(Short task)
Gather each line of the records below that contains the word "height".

(Task data)
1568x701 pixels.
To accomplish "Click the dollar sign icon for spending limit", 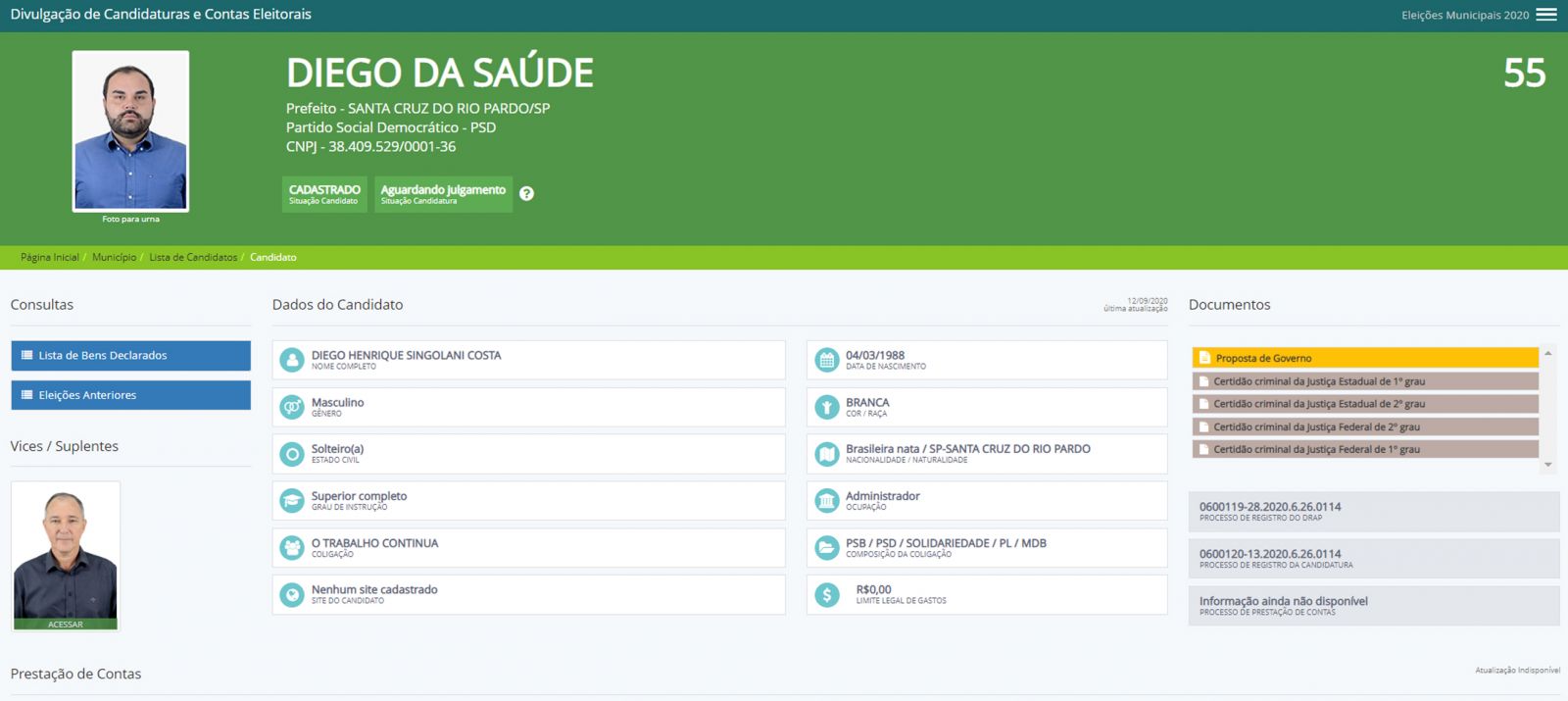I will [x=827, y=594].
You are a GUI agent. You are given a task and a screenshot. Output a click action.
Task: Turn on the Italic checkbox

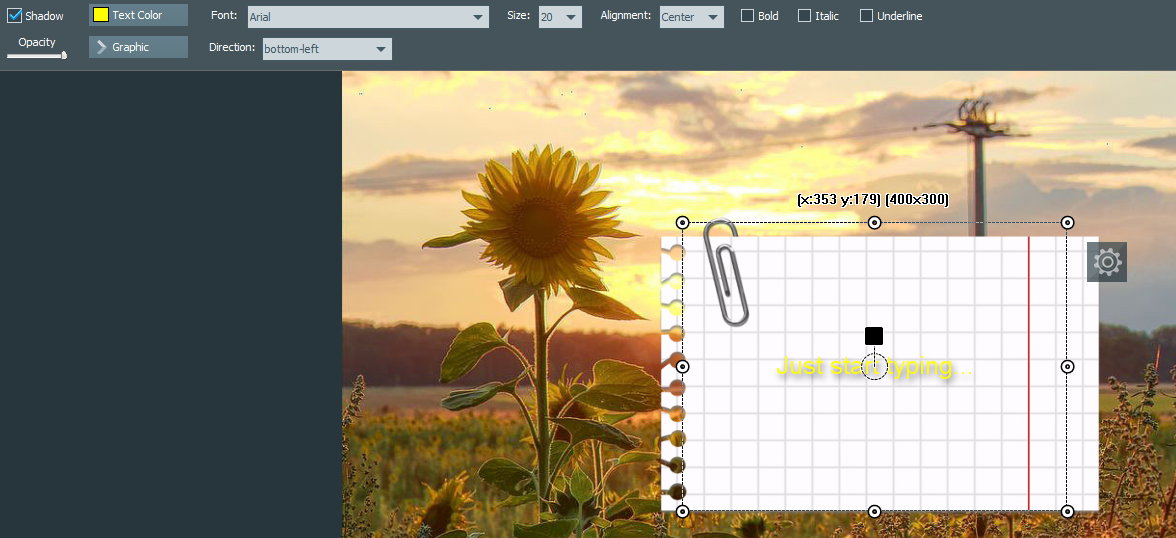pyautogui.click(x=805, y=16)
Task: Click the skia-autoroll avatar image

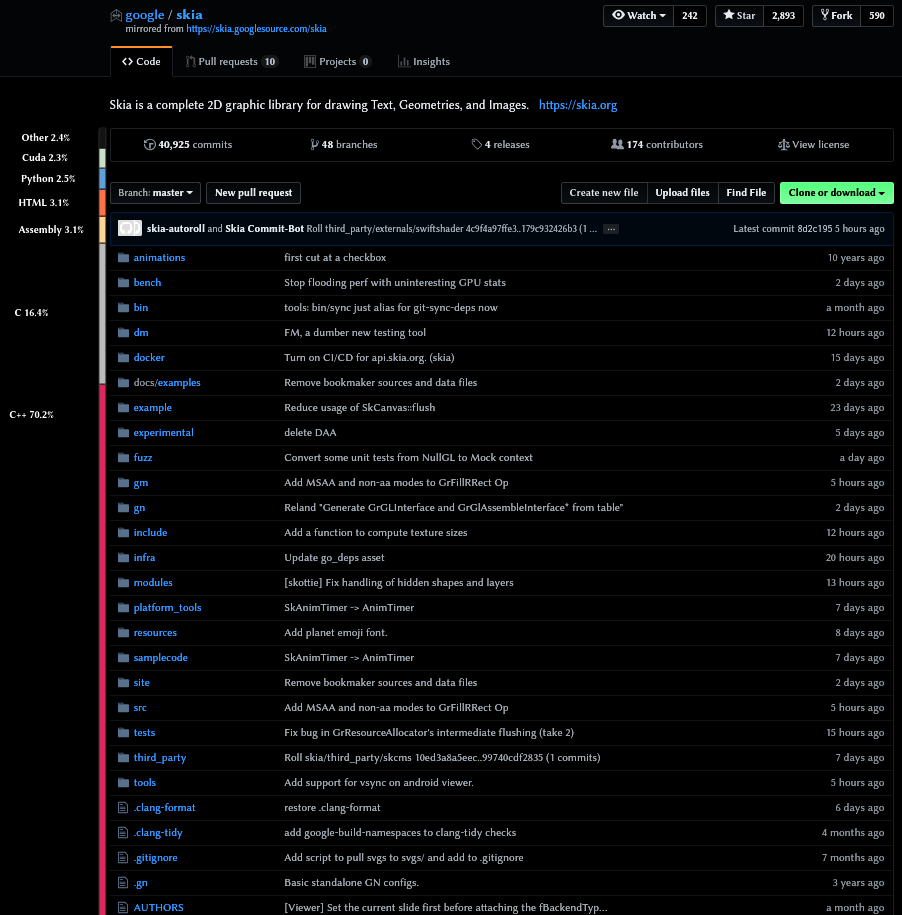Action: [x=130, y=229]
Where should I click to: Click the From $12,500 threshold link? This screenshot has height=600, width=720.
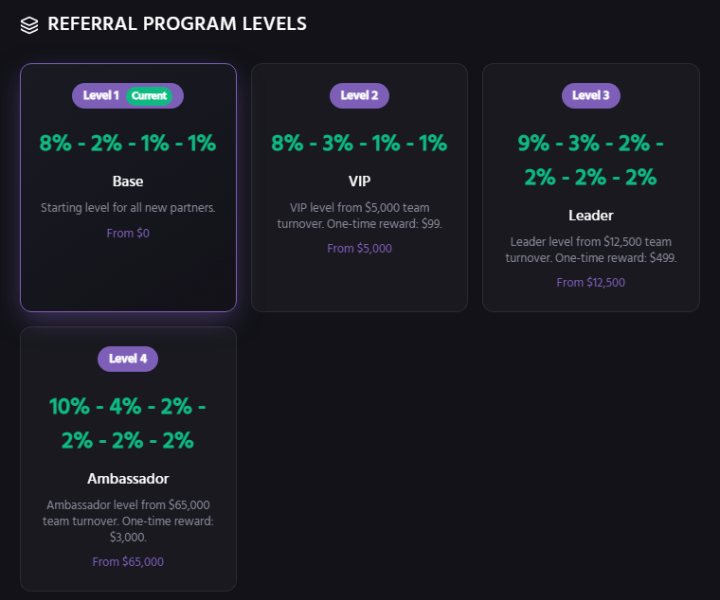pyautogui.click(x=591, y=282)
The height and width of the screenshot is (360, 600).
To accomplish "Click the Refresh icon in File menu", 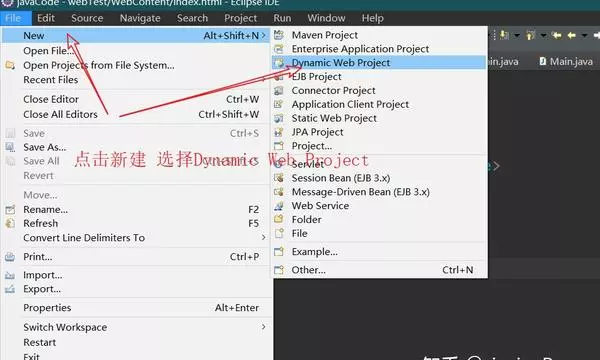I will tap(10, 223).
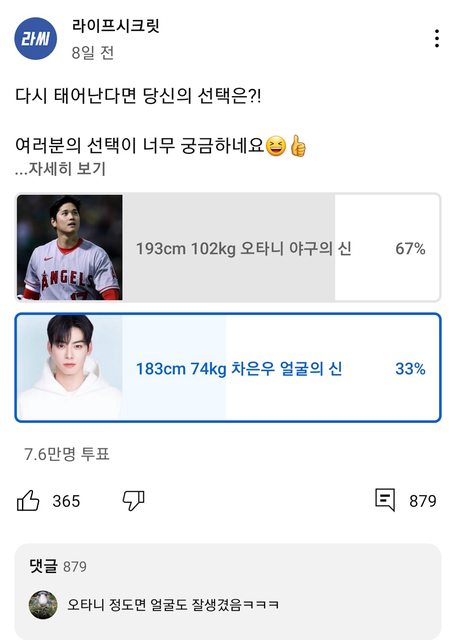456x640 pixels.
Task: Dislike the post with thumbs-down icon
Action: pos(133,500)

(Written solution)
Where should I click to: Click the From $12,500 threshold link? This screenshot has height=600, width=720.
The height and width of the screenshot is (360, 600).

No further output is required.